Problem: Produce the records again in full, exactly as shown below.

*** Block opens ***

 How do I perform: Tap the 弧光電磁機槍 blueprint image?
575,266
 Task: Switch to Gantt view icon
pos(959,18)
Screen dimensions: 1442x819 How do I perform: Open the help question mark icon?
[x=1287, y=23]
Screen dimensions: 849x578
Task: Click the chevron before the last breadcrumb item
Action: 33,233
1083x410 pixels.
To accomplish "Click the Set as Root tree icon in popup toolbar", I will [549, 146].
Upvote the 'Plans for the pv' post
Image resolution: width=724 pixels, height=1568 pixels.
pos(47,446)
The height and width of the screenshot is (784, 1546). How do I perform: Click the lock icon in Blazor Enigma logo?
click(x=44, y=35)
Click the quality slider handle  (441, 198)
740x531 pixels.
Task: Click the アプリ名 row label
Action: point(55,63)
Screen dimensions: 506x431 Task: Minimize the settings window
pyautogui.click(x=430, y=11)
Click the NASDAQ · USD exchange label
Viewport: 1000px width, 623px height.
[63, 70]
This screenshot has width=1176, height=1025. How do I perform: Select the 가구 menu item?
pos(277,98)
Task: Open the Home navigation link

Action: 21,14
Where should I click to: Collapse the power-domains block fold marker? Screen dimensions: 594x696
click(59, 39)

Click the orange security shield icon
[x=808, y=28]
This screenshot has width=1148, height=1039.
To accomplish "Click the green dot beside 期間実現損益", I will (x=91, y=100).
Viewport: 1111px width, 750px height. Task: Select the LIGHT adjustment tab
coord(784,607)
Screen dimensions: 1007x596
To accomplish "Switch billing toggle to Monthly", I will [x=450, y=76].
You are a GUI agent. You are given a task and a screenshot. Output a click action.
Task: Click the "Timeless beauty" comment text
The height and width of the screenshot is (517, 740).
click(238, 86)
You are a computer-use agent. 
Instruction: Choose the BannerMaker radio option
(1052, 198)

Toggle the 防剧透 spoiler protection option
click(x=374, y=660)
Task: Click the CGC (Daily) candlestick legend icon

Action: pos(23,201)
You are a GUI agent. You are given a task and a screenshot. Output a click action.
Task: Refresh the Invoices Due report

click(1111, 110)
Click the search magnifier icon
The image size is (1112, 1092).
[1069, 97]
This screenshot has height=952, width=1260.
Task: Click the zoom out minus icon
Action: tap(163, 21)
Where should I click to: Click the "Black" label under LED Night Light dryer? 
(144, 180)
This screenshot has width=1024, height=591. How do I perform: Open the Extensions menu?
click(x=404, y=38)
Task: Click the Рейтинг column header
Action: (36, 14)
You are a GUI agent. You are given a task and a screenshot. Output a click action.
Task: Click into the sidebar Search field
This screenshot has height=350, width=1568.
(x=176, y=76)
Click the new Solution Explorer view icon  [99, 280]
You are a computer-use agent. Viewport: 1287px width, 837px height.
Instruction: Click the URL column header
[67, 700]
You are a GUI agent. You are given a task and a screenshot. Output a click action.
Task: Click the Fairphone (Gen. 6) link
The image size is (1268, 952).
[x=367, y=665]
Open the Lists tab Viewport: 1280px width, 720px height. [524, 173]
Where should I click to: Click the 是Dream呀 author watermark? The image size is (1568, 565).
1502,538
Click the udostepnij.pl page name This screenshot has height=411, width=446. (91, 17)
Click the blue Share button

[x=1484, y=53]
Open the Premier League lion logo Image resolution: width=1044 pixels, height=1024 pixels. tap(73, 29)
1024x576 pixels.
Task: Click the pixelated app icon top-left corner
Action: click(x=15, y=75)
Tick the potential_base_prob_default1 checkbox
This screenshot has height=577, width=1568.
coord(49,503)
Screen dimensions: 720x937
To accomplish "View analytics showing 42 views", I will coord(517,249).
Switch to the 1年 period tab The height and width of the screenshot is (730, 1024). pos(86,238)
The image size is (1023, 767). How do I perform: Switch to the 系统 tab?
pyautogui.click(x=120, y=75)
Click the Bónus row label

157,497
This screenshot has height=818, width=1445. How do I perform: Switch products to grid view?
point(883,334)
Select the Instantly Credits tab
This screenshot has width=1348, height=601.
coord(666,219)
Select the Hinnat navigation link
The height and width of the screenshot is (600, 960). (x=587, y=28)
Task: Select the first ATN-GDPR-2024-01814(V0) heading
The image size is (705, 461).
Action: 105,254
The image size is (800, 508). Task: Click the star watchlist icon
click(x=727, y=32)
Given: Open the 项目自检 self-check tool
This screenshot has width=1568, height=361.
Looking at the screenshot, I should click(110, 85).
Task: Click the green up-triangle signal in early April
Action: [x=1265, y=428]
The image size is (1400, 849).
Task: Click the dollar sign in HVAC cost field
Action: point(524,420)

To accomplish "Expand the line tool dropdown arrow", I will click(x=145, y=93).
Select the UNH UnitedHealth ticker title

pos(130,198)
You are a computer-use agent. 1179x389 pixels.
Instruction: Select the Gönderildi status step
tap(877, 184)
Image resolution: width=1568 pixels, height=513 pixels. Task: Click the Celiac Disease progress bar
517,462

*** Block closes ***

Expected answer:
 How do I perform: Tap the 弧光電磁機槍 blueprint image?
575,266
 Task: Switch to Gantt view icon
pos(959,18)
Screen dimensions: 1442x819 How do I perform: Open the help question mark icon?
[x=1287, y=23]
Screen dimensions: 849x578
Task: Click the chevron before the last breadcrumb item
Action: 33,233
1083x410 pixels.
To accomplish "Click the Set as Root tree icon in popup toolbar", I will [549, 146].
Upvote the 'Plans for the pv' post
Image resolution: width=724 pixels, height=1568 pixels.
pos(47,446)
The height and width of the screenshot is (784, 1546). How do I perform: Click the lock icon in Blazor Enigma logo?
click(x=44, y=35)
Click the quality slider handle  (441, 198)
740x531 pixels.
Task: Click the アプリ名 row label
Action: point(55,63)
Screen dimensions: 506x431 Task: Minimize the settings window
pyautogui.click(x=430, y=11)
Click the NASDAQ · USD exchange label
Viewport: 1000px width, 623px height.
[63, 70]
This screenshot has width=1176, height=1025. How do I perform: Select the 가구 menu item?
pos(277,98)
Task: Open the Home navigation link

Action: 21,14
Where should I click to: Collapse the power-domains block fold marker? Screen dimensions: 594x696
click(59, 39)

Click the orange security shield icon
[x=808, y=28]
This screenshot has width=1148, height=1039.
To accomplish "Click the green dot beside 期間実現損益", I will (x=91, y=100).
Viewport: 1111px width, 750px height. Task: Select the LIGHT adjustment tab
coord(784,607)
Screen dimensions: 1007x596
To accomplish "Switch billing toggle to Monthly", I will [x=450, y=76].
You are a GUI agent. You are given a task and a screenshot. Output a click action.
Task: Click the "Timeless beauty" comment text
The height and width of the screenshot is (517, 740).
click(238, 86)
You are a computer-use agent. 
Instruction: Choose the BannerMaker radio option
(1052, 198)

Toggle the 防剧透 spoiler protection option
click(x=374, y=660)
Task: Click the CGC (Daily) candlestick legend icon

Action: pos(23,201)
You are a GUI agent. You are given a task and a screenshot. Output a click action.
Task: Refresh the Invoices Due report

click(1111, 110)
Click the search magnifier icon
The image size is (1112, 1092).
[1069, 97]
This screenshot has height=952, width=1260.
Task: Click the zoom out minus icon
Action: tap(163, 21)
Where should I click to: Click the "Black" label under LED Night Light dryer? 
(144, 180)
This screenshot has width=1024, height=591. How do I perform: Open the Extensions menu?
click(x=404, y=38)
Task: Click the Рейтинг column header
Action: (36, 14)
You are a GUI agent. You are given a task and a screenshot. Output a click action.
Task: Click into the sidebar Search field
This screenshot has height=350, width=1568.
(x=176, y=76)
Click the new Solution Explorer view icon  [99, 280]
You are a computer-use agent. Viewport: 1287px width, 837px height.
Instruction: Click the URL column header
[67, 700]
You are a GUI agent. You are given a task and a screenshot. Output a click action.
Task: Click the Fairphone (Gen. 6) link
The image size is (1268, 952).
[x=367, y=665]
Open the Lists tab Viewport: 1280px width, 720px height. [524, 173]
Where should I click to: Click the 是Dream呀 author watermark? The image size is (1568, 565).
1502,538
Click the udostepnij.pl page name This screenshot has height=411, width=446. (91, 17)
Click the blue Share button

[x=1484, y=53]
Open the Premier League lion logo Image resolution: width=1044 pixels, height=1024 pixels. tap(73, 29)
1024x576 pixels.
Task: Click the pixelated app icon top-left corner
Action: click(x=15, y=75)
Tick the potential_base_prob_default1 checkbox
This screenshot has height=577, width=1568.
coord(49,503)
Screen dimensions: 720x937
To accomplish "View analytics showing 42 views", I will coord(517,249).
Switch to the 1年 period tab The height and width of the screenshot is (730, 1024). pos(86,238)
The image size is (1023, 767). How do I perform: Switch to the 系统 tab?
pyautogui.click(x=120, y=75)
Click the Bónus row label

157,497
This screenshot has height=818, width=1445. How do I perform: Switch products to grid view?
point(883,334)
Select the Instantly Credits tab
This screenshot has width=1348, height=601.
coord(666,219)
Select the Hinnat navigation link
The height and width of the screenshot is (600, 960). (x=587, y=28)
Task: Select the first ATN-GDPR-2024-01814(V0) heading
The image size is (705, 461).
Action: 105,254
The image size is (800, 508). Task: Click the star watchlist icon
click(x=727, y=32)
Given: Open the 项目自检 self-check tool
This screenshot has width=1568, height=361.
Looking at the screenshot, I should click(110, 85).
Task: Click the green up-triangle signal in early April
Action: [x=1265, y=428]
The image size is (1400, 849).
Task: Click the dollar sign in HVAC cost field
Action: point(524,420)

To accomplish "Expand the line tool dropdown arrow", I will click(x=145, y=93).
Select the UNH UnitedHealth ticker title

pos(130,198)
You are a computer-use agent. 1179x389 pixels.
Instruction: Select the Gönderildi status step
tap(877, 184)
Image resolution: width=1568 pixels, height=513 pixels. Task: Click the Celiac Disease progress bar
517,462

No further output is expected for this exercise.